**Reading passage**
Melissa M. Tanner

My photo

Photo courtesy of Lance Hayashida/Caltech.

Biography

Melissa Tanner is a robotics graduate student at Caltech, where she is pursuing her Ph.D. in Mechanical Engineering. She received her S.B. in Aeronautics and Astronautics from MIT in 2009, and her M.S. in Mechanical Engineering from Caltech in 2011. At MIT she worked on imaging for a lunar rover, sensor fusion for an unmanned aerial vehicle, and navigation for a gardening robot. At Caltech she used a dynamically scaled robotic fruit fly to study the aerodynamics of insect flight. More recently, Ms. Tanner investigated wheel efficiency for the Axel rover, a 2-wheeled tethered extreme terrain robot developed in collaboration with JPL. Axel has been featured on television (National Geographic, NASA TV, and KTLA), on the radio (KPCC), as well as in several publications (New Scientist, Discovery, and peer-reviewed technical journals). She is currently investigating the effect of different sizes and shapes of Axel's caster arm, and working on a central module design to connect two Axel rover together into the DuAxel system. For her Ph.D. thesis, Ms. Tanner plans to develop an online path-planning algorithm for Axel.

**To be done**
In the biography, what does Ms. Tanner plan to develop for her Ph.D. thesis?

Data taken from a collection
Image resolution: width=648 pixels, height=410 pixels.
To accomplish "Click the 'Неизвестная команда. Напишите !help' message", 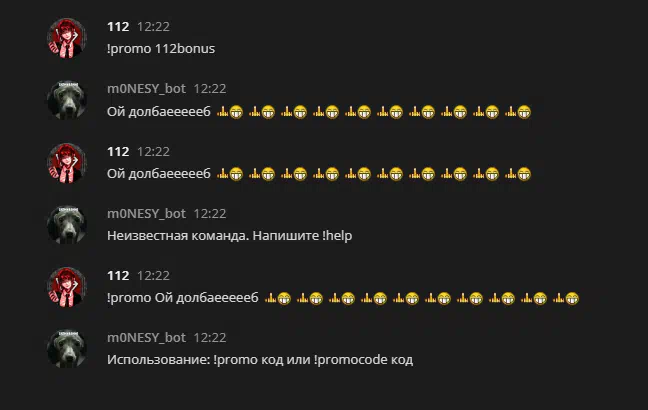I will [229, 236].
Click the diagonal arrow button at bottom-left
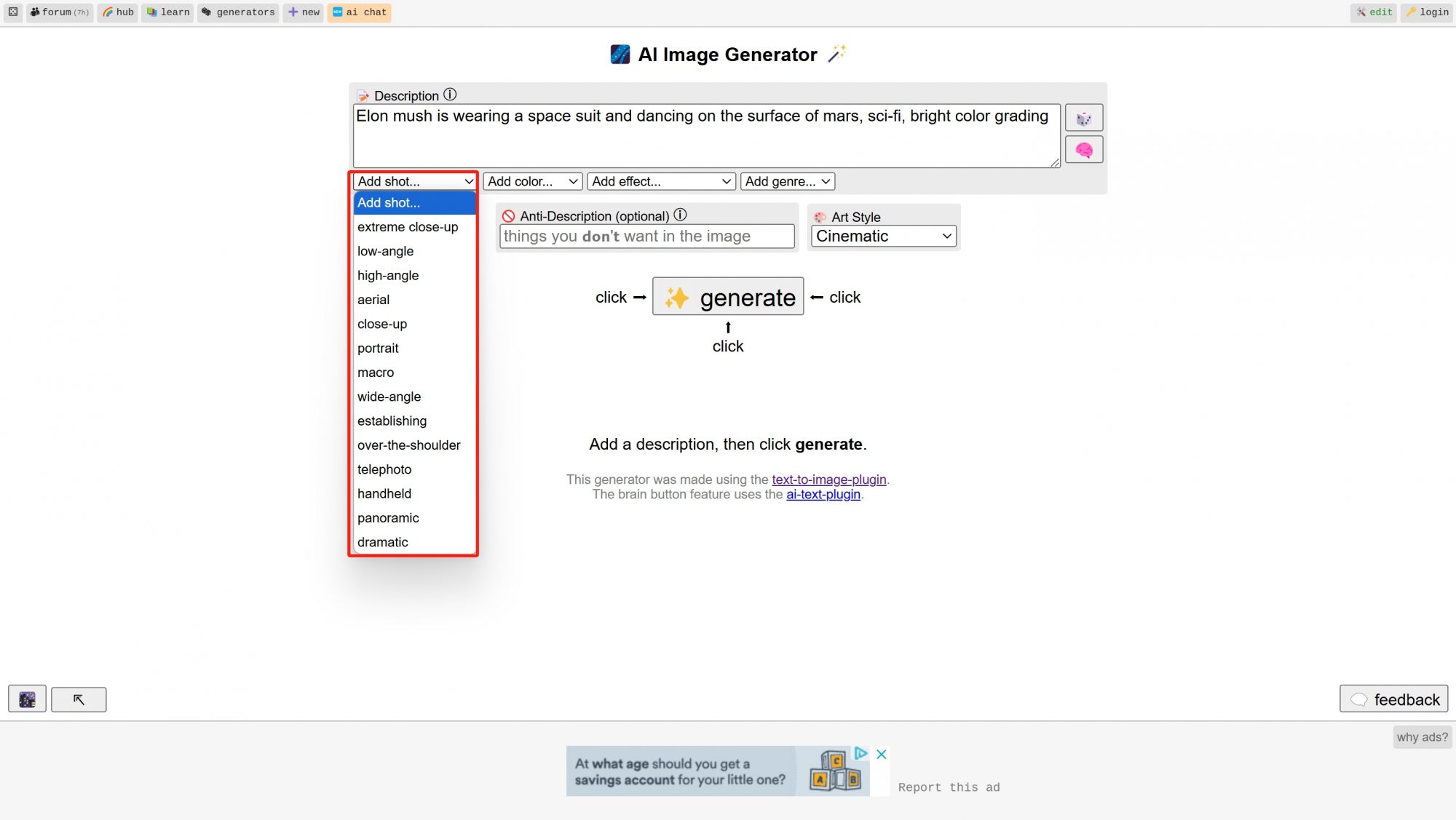Screen dimensions: 1456x820 coord(79,699)
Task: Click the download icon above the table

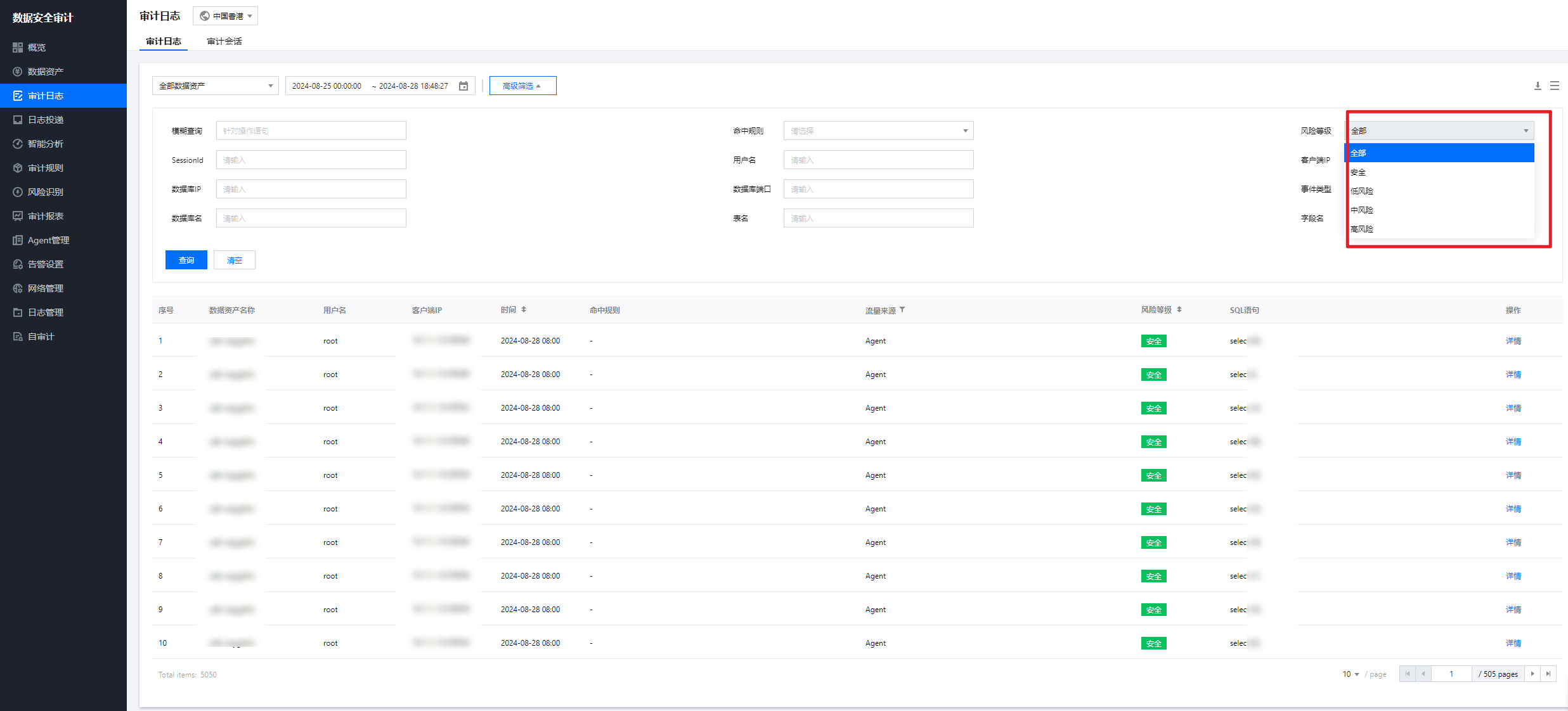Action: 1537,86
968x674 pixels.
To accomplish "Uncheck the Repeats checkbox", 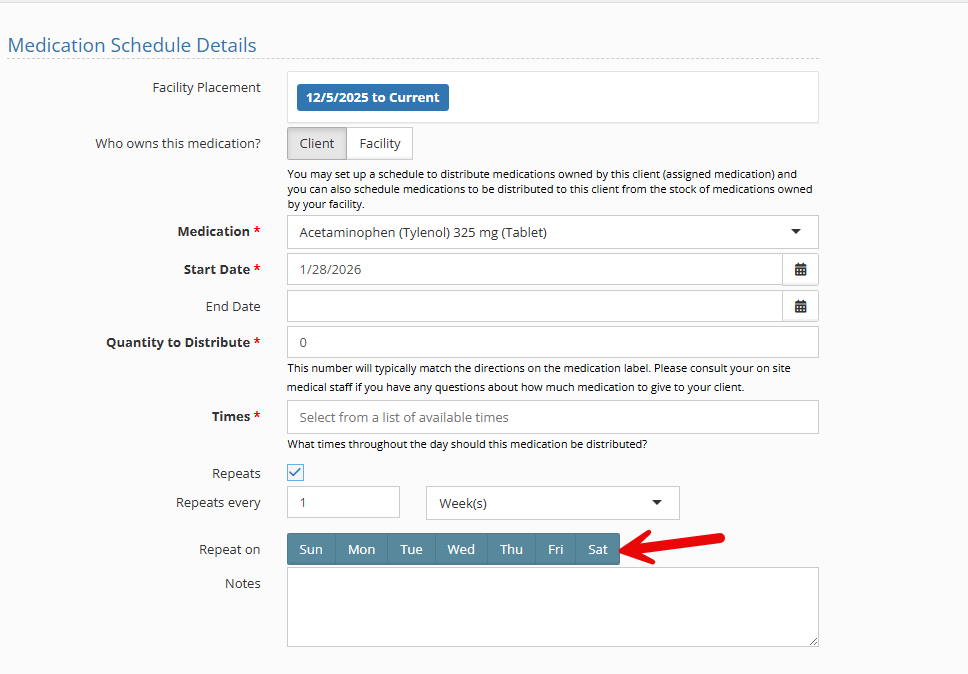I will [296, 473].
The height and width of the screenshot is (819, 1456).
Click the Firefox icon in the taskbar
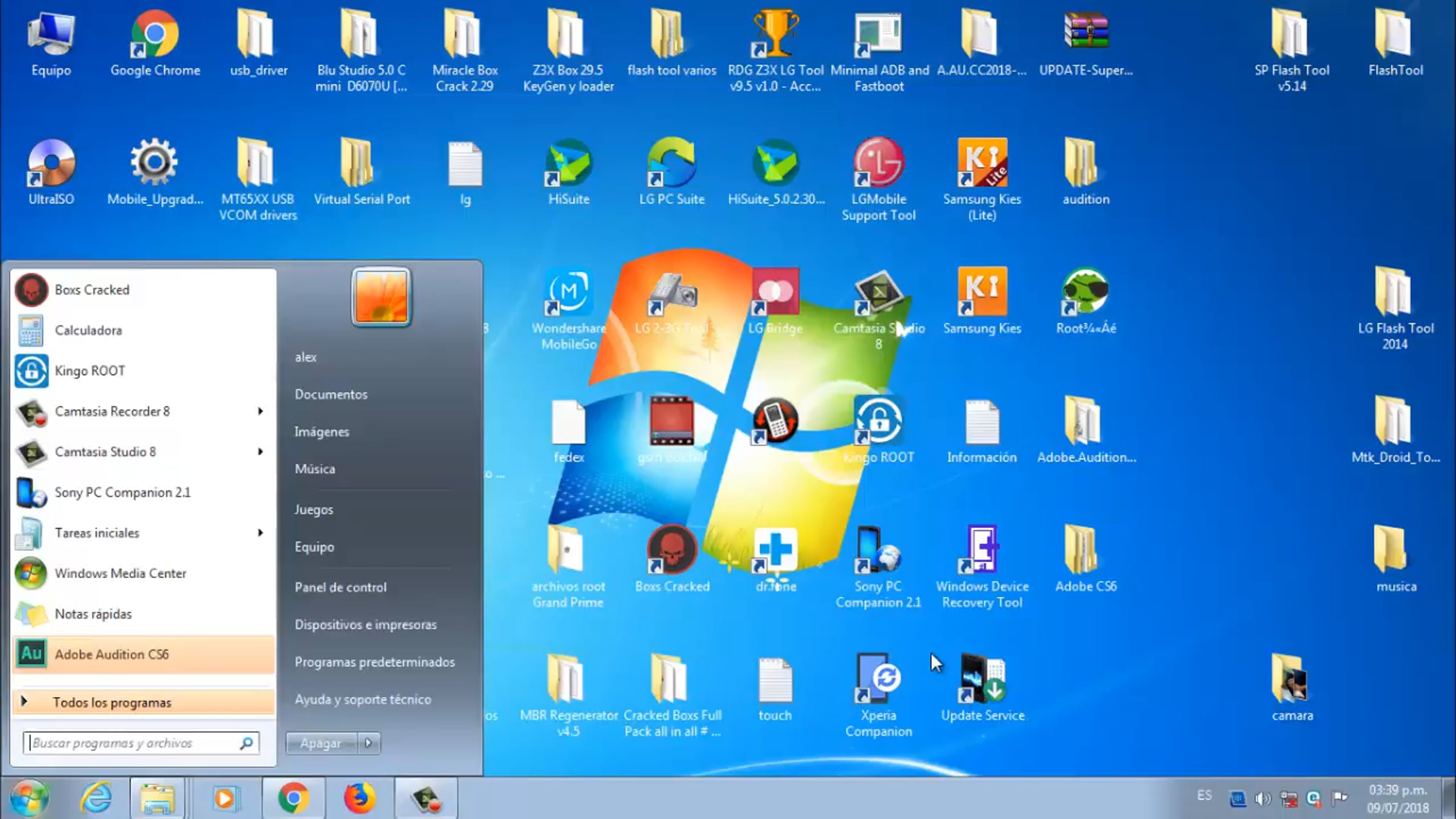pyautogui.click(x=359, y=798)
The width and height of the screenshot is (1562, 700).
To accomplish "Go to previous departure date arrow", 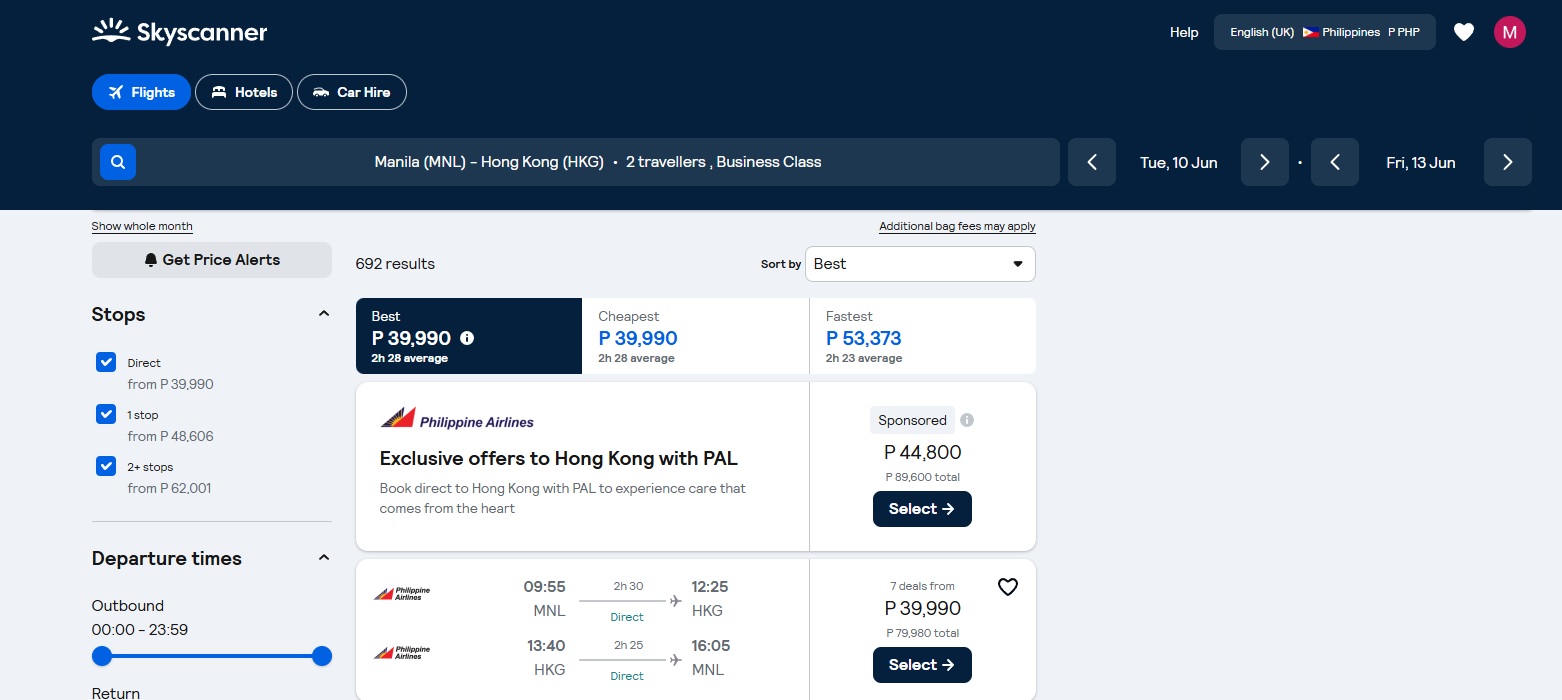I will (x=1091, y=162).
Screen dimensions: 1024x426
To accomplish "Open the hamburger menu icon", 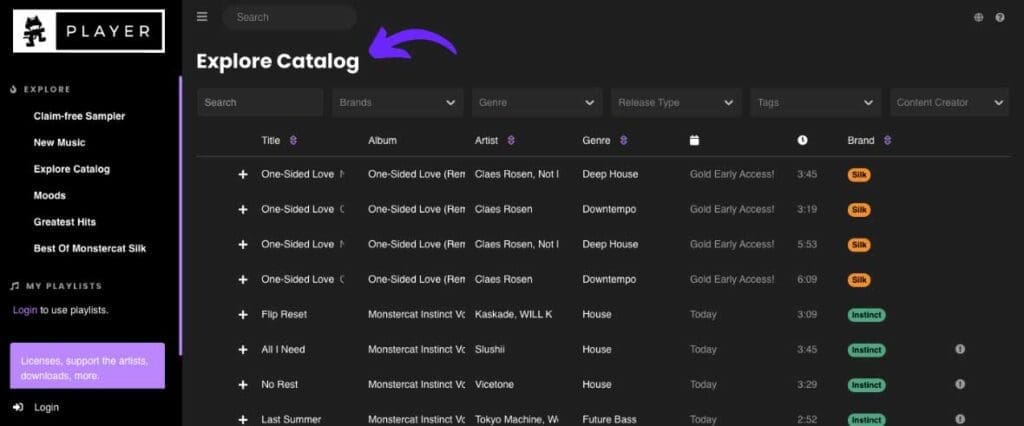I will point(202,17).
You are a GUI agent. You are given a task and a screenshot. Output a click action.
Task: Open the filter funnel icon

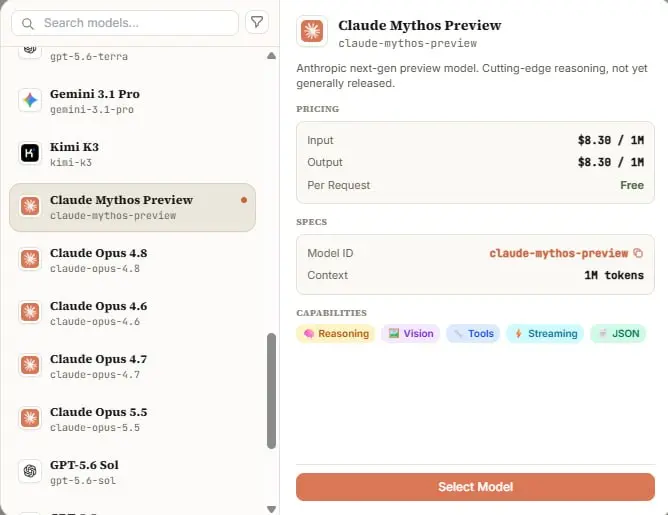(257, 22)
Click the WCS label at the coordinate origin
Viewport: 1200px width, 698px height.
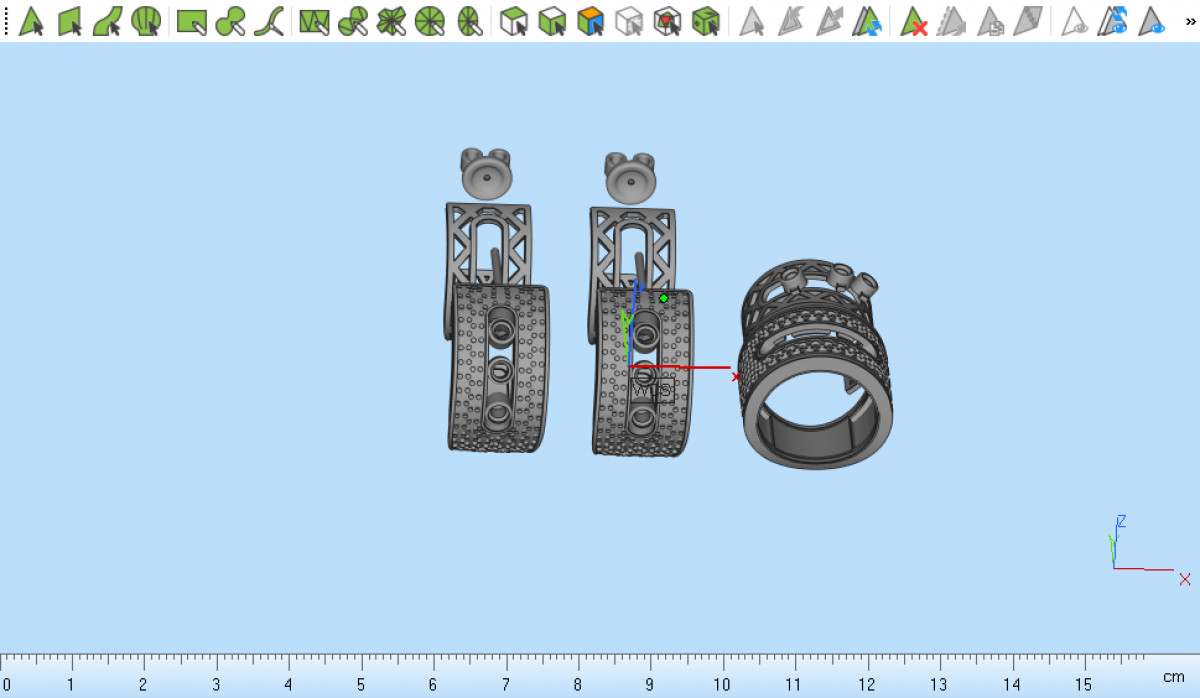pyautogui.click(x=651, y=390)
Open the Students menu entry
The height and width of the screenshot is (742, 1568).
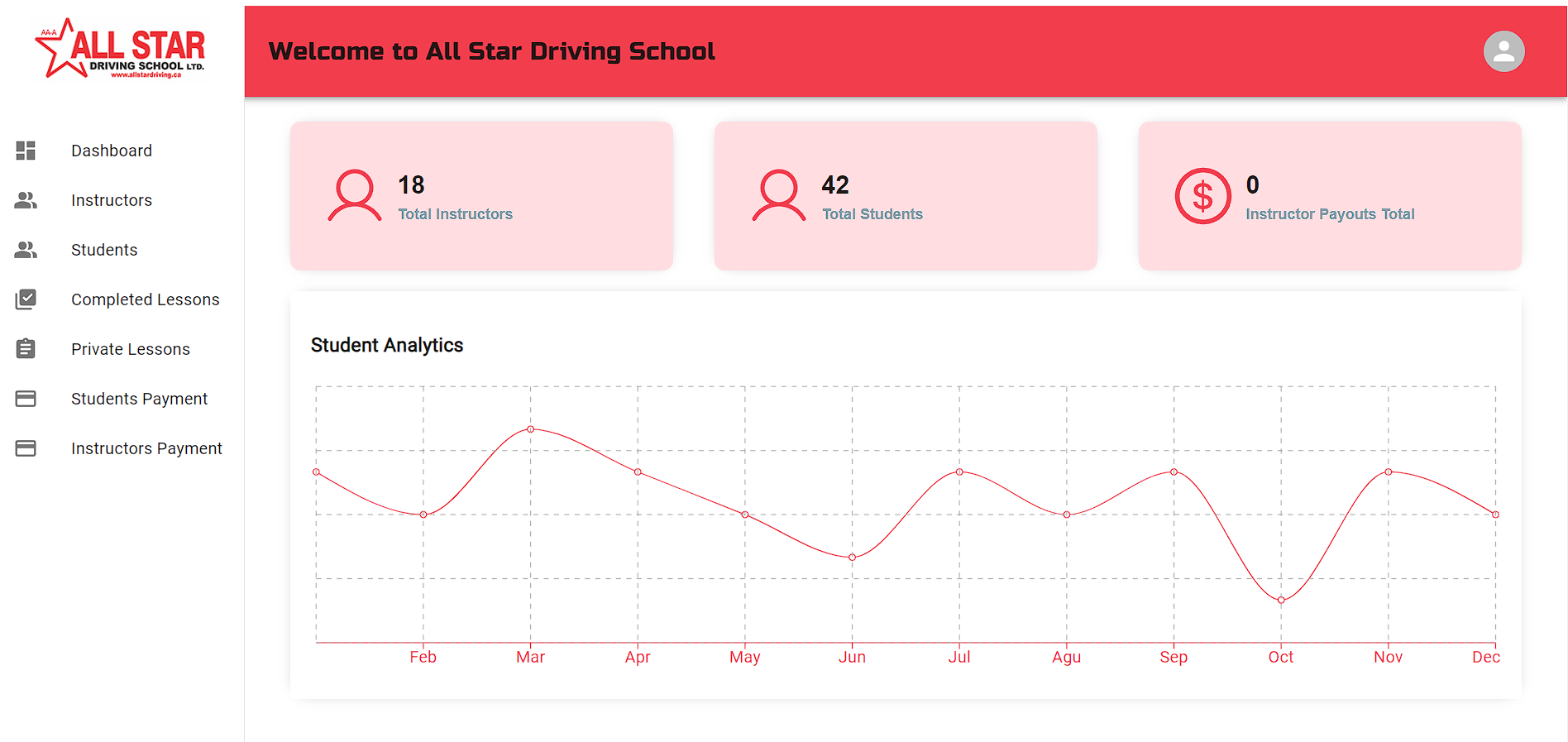104,250
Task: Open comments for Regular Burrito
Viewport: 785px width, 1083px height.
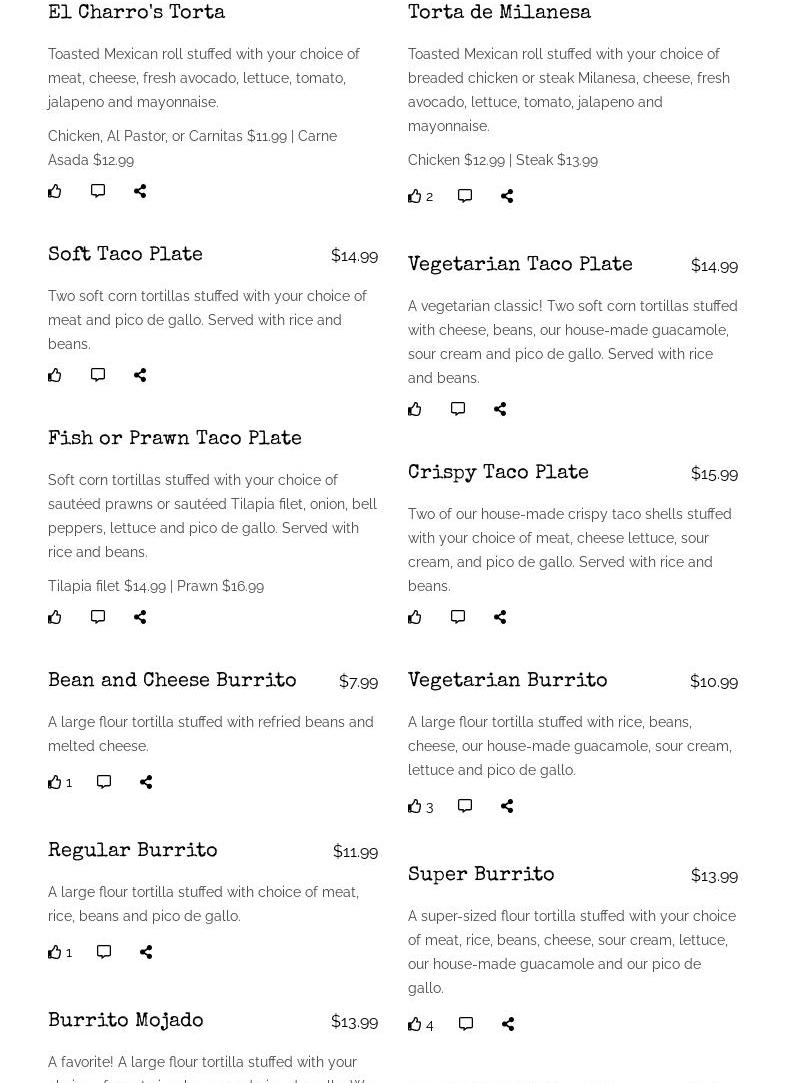Action: (104, 952)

**Full solution**
An online path-planning algorithm for Axel.